All models achieved correctness rates between 9-13%. This isn't a measurement error—it reflects how hard atomic tool use actually is. These tasks require:

Exact flag syntax (one wrong flag = wrong command)
Correct argument ordering
Awareness of common defaults vs explicit requirements
Understanding what "achieves the goal" actually means

A command like gzip file may look correct, but GPT-4o judges whether it actually compresses a file in a way that matches the operation's intent. Many "plausible" commands fail this bar.

Claude Opus 4.5 Takes the Lead

Claude Opus 4.5 leads the quality rankings at 12.7% correctness, edging out Qwen 2.5 (11.8%) and DeepSeek R1 (11.5%). Notably, GPT-4o ranks near the bottom at 10.4%—interesting given GPT-4o is also the judge.

This suggests the benchmark measures genuine command quality rather than stylistic similarity to the judge model. A biased judge would rank its own family higher.

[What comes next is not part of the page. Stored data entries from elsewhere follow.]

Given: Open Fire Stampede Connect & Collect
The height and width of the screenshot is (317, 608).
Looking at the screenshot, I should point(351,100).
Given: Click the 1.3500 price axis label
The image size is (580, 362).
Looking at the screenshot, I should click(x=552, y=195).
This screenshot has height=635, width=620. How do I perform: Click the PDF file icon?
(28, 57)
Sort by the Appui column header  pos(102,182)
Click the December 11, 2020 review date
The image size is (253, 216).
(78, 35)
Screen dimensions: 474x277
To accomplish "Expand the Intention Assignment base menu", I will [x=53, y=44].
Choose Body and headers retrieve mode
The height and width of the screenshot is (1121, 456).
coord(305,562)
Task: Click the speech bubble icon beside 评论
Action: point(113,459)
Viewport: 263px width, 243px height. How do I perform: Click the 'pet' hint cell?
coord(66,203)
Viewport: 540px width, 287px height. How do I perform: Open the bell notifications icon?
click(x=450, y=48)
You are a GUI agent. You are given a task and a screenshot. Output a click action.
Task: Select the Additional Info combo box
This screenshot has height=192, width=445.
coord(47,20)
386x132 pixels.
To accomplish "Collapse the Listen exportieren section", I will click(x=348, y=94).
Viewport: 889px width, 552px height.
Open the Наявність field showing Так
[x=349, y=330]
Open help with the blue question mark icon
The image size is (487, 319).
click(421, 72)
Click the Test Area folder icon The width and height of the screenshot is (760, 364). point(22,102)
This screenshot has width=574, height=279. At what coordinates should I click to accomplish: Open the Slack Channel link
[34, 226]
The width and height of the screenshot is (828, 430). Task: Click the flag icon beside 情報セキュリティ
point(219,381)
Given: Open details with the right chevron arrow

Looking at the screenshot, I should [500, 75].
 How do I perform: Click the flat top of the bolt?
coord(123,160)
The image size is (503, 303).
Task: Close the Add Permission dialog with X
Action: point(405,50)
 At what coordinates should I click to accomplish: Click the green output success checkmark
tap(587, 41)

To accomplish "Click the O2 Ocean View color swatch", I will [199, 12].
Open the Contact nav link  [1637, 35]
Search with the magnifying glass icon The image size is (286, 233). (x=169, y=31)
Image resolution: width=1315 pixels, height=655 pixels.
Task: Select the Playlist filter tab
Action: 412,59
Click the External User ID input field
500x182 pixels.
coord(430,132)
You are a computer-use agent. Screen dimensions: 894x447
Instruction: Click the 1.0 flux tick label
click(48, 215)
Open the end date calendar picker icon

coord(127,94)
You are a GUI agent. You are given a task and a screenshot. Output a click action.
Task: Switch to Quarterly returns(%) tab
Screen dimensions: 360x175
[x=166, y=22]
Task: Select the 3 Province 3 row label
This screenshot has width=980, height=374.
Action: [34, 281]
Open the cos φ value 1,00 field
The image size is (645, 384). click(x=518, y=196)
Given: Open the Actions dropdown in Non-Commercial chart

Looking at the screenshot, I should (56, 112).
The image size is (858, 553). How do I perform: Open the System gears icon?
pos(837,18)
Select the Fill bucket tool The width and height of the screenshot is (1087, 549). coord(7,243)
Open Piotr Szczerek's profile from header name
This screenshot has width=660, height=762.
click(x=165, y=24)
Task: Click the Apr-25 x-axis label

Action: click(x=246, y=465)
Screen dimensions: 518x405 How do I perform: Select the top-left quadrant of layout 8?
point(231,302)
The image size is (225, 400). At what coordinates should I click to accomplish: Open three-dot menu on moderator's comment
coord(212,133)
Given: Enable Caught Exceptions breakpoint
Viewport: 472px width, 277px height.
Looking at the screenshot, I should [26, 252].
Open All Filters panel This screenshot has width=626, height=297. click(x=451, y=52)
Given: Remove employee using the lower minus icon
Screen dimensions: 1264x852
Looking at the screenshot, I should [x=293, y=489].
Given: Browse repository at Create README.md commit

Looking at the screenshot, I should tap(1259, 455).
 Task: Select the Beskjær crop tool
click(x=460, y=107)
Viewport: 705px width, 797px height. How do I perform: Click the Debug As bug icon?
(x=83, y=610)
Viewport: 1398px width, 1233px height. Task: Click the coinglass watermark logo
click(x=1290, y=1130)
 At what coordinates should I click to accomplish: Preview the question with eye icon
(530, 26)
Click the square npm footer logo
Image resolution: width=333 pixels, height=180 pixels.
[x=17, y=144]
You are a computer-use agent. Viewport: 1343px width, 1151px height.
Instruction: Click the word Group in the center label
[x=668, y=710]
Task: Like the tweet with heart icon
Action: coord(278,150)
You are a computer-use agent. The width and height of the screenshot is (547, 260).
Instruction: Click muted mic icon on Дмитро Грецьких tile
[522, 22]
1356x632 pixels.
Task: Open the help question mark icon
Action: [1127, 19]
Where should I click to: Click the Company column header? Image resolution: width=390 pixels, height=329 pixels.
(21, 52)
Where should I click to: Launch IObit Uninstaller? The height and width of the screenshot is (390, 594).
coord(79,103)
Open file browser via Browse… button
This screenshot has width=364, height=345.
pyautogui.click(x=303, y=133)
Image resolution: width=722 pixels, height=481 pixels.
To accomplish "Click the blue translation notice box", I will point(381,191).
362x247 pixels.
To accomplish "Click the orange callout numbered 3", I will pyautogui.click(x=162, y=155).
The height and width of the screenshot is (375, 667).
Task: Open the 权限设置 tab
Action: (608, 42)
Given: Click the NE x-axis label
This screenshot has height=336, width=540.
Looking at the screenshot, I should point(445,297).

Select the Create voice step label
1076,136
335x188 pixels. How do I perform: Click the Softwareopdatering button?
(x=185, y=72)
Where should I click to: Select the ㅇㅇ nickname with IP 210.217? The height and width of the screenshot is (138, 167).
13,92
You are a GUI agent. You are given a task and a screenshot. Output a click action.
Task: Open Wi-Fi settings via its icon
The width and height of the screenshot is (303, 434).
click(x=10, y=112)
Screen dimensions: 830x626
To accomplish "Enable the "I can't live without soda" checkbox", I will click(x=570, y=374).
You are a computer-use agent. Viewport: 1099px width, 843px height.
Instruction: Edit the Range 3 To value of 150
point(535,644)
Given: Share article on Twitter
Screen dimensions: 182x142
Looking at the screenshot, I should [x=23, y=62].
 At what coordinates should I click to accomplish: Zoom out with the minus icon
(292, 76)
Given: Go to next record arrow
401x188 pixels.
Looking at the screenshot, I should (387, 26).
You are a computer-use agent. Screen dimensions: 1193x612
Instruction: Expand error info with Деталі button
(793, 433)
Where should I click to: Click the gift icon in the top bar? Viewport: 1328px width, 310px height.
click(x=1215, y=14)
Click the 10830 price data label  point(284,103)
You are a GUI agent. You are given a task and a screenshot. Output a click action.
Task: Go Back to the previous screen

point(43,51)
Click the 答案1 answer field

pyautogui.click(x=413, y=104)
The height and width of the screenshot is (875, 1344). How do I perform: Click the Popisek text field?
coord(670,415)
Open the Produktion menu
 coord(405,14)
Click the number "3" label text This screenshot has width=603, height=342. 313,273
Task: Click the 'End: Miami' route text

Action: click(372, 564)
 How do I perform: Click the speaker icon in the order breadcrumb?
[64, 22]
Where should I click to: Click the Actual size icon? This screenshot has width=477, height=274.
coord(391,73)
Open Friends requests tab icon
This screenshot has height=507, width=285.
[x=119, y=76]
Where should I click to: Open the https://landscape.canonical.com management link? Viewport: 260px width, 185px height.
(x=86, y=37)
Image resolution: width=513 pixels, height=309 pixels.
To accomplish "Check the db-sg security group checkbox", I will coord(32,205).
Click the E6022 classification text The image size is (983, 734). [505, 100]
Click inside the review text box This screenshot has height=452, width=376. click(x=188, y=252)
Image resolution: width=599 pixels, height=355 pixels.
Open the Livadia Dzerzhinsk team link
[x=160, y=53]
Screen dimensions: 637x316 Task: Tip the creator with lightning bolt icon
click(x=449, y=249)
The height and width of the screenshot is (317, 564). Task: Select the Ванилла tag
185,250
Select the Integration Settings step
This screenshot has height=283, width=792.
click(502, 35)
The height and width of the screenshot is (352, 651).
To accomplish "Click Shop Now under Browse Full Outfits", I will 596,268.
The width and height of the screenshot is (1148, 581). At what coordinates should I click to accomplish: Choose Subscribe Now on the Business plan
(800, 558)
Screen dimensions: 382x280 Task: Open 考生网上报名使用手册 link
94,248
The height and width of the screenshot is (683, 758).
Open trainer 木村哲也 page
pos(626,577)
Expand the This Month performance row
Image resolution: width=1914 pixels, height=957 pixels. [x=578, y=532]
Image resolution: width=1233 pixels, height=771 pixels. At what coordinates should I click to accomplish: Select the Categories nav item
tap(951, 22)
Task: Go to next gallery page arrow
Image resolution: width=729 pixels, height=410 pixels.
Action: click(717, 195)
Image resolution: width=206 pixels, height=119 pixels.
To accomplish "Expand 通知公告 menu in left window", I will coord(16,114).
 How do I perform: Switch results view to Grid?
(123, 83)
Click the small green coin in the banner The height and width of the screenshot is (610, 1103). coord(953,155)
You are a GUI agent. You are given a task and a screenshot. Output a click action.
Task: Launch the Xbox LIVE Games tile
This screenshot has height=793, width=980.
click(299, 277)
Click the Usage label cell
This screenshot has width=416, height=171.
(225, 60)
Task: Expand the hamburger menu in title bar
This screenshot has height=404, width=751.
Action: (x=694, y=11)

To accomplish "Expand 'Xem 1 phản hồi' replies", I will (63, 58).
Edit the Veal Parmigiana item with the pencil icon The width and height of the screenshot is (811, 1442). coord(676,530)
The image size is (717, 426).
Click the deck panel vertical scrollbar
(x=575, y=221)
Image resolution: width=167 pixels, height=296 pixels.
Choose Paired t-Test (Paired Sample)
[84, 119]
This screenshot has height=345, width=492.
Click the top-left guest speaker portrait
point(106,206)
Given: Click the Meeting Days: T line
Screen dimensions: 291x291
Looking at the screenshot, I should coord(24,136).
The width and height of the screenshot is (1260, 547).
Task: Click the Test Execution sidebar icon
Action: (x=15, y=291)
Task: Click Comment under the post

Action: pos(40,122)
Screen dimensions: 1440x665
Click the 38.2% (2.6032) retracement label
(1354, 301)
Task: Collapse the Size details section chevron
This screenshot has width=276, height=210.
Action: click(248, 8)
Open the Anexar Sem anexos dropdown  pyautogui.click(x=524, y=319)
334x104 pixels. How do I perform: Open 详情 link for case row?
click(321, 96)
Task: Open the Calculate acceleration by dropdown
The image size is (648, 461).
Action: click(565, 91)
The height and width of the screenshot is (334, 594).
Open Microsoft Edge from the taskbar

Latency and Token Efficiency

Quality aside, models vary dramatically in cost and speed:

Model	Avg Latency	Avg Tokens
Qwen 2.5 72B	236ms	91
GPT-4o	489ms	93
Mistral Large	571ms	98
DeepSeek V3	666ms	85
Claude 3.5 Sonnet	876ms	94
DeepSeek R1	1,408ms	1,897
Llama 3.3 70B	1,606ms	96
Claude Opus 4.5	1,719ms	94
Gemini 2.5 Pro	2,389ms	555
GLM-4.7	3,852ms	843

Qwen 2.5 remains the speed champion at 236ms—more than twice as fast as any other model. Combined with competitive quality (11.8%, rank 2), it offers the best value for high-volume workloads where you can tolerate retry logic.

Reasoning Models: Still Expensive

DeepSeek R1 and GLM-4.7 use "reasoning tokens"—internal chain-of-thought that counts against output. For simple commands:

DeepSeek R1: 1,897 avg tokens (20x typical) at 1,408ms
GLM-4.7: 843 avg tokens (8x typical) at 3,852ms

Despite this overhead, DeepSeek R1 ranks 3rd in quality (11.5%). The reasoning helps—but at 20x the token cost. For atomic tool use, the economics rarely justify it.

Methodology

500 operations derived from a first-principles taxonomy of bash/shell tool use: filesystem, text, network, process, security, containers, version control, data transformation, archiving, system administration, user management, and time operations.

Phase 1: Generation. Each model generates commands with temperature=0. Heavy parallelization (100 concurrent requests) to minimize wall-clock time. Results cached incrementally.

Phase 2: Quality Judging. GPT-4o evaluates each (goal, command) pair for correctness and assigns a 0-10 quality score. 5,000 total judgments. The judge prompt asks: "Does this command correctly achieve the goal? Consider: correctness, safety, whether it would actually work."

The full benchmark code and results are available at github.com/agentiagency/tool-use-benchmark.